ジ・インターネットのギタリストがプロデュース活動の傍らで作り上げた才気漲るソロ・デビュー・アルバム

 ジ・インターネットのギタリストでケンドリック・ラマーやソランジュなどの革命的なアルバムに関与し、iPhoneにギターを繋いでビート・メイクをするという新世代感が強調される21歳の若き才能。そんな謳い文句も魅力だが、そうした情報がなくても、2017年のEPに続くこの初フル・アルバムは、フィールドを超えて活躍する尖鋭的なポップ・メイカーとしての才気を感じさせてくれる。
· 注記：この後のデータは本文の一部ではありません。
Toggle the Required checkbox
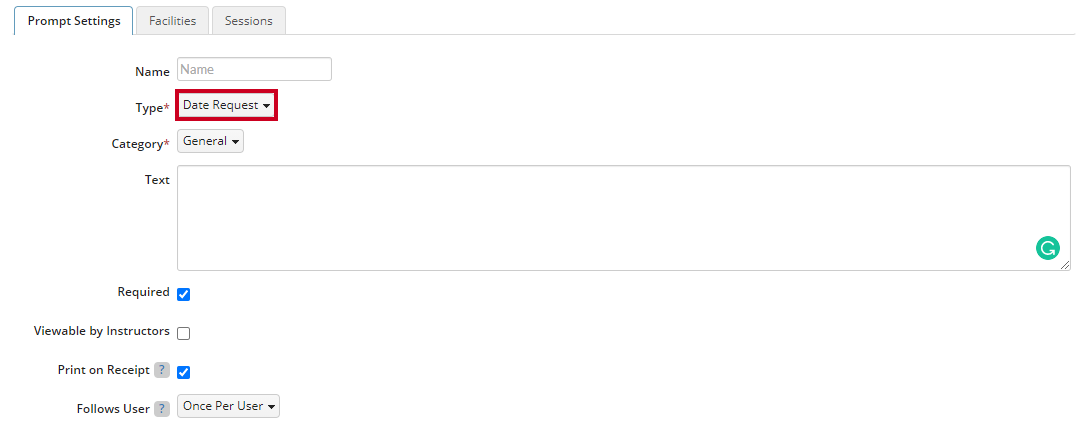Image resolution: width=1083 pixels, height=435 pixels. coord(184,295)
STEVE LACY Apollo XXI 3qtr/BEAT(2019)

 妹の部屋をスタジオ代わりにして、多忙の合間を縫って録音したという楽曲は、リズム・ボックスを用いたスロウ・ジャムの先行カット“N Side”を含めて、音数の少ないビートにドライなギターとアンニュイなヴォーカルを乗せたもの。エレキ・シタールの音を鳴らした“Only If”を筆頭に、直情的なギター・ソロを披露する“Love 2 Fast”やローファイな質感の“In Lust We Trust”などに漂うサイケな音像はインディ・ロック~サーフ・ロック的で、歌詞にはバイセクシュアルである彼の孤独や優しさも滲む。ギターがグルーヴする“Playground”やミッド・スロウの“Lay Me Down”、ファレル・ウィリアムズを思わせるアップの“Guide”など、裏声を交えた甘美なヴォーカルも際立つ。これらを含めてアルバムは、打ち込みを導入し始めた頃のアイズレー・ブラザーズとフランク・オーシャンが出会ったような趣もあり、密室的な音の中に開放感を持ち込んだ楽曲はベッドルーム・ファンクとでも呼びたくなる。“Hate CD”を聴いてプリンスのポップ・バラードを連想するのも、そうしたムードに誘引されているせいなのだろう。また、自身のセクシュアリティに触れた“Like Me”はLAのバンド=デイジーとの共演だが、9分に及ぶ組曲風のこれは、特にケンドリック・ラマー風情の前半部で、ドクター・ドレーが顔役となるコンプトンに生まれた者ならではのルーツとプライドを示しているようにも感じられる。ジ・インターネット『Ego Death』以降の音楽的な充実ぶりとカラフルなポップネスは、この人がいてこそと思わせる好盤だ。